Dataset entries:
------------------------------------------------------------

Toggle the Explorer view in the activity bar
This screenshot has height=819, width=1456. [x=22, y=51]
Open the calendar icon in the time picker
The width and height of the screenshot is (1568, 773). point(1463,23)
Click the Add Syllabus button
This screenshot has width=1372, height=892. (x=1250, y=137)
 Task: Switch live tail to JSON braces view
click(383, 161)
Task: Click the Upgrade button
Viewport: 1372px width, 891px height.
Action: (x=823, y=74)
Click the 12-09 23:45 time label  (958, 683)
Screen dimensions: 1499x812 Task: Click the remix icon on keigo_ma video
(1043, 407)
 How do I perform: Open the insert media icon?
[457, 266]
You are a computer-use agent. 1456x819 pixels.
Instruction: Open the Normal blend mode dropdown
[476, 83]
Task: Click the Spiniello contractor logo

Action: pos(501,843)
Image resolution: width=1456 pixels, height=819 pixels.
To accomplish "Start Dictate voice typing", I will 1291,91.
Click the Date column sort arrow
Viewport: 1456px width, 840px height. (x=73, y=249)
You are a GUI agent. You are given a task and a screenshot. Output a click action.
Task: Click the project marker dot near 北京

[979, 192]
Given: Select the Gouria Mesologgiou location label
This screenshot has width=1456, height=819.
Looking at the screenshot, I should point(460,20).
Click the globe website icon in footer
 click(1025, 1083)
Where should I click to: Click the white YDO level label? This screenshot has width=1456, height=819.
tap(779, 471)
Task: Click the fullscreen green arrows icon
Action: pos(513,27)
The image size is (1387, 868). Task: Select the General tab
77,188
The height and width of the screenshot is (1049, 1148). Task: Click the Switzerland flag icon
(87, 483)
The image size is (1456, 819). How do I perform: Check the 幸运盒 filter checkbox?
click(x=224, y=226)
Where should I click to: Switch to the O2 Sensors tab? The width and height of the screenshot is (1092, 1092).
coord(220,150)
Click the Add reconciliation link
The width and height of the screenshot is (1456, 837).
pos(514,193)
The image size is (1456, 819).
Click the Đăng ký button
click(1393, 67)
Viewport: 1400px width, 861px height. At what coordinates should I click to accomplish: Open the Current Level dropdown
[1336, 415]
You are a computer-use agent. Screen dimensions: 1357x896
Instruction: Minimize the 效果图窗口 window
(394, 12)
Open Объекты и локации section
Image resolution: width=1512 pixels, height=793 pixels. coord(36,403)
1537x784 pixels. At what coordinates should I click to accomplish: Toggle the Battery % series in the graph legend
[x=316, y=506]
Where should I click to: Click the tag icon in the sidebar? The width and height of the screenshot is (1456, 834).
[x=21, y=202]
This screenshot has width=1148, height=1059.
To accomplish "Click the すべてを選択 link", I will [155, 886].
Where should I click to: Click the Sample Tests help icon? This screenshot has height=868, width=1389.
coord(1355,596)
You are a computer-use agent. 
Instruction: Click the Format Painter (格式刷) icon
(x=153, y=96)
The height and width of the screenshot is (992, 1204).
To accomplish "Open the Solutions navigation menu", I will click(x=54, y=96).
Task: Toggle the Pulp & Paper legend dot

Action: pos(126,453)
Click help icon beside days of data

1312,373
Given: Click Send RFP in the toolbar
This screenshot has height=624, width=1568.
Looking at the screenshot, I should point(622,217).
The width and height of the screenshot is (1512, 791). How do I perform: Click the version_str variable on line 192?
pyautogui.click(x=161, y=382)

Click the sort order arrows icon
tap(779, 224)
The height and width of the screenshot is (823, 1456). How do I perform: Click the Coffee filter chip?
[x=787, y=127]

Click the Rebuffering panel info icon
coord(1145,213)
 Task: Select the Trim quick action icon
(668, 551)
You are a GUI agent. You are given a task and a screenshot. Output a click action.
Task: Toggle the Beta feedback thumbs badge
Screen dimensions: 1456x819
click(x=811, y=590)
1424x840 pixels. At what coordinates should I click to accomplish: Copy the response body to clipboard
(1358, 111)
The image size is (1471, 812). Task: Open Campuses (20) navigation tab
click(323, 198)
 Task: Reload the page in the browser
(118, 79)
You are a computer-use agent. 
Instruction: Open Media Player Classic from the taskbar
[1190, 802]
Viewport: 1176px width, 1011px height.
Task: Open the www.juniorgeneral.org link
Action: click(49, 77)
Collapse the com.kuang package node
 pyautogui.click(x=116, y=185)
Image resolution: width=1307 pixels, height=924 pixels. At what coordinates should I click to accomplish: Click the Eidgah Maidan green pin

------------------------------------------------------------

Only the line containing "Collapse the com.kuang package node" and the lines after it, through the end of the data, should be copied, exactly as they are.

- Result of this exercise:
Collapse the com.kuang package node
 pyautogui.click(x=116, y=185)
Image resolution: width=1307 pixels, height=924 pixels. At what coordinates should I click to accomplish: Click the Eidgah Maidan green pin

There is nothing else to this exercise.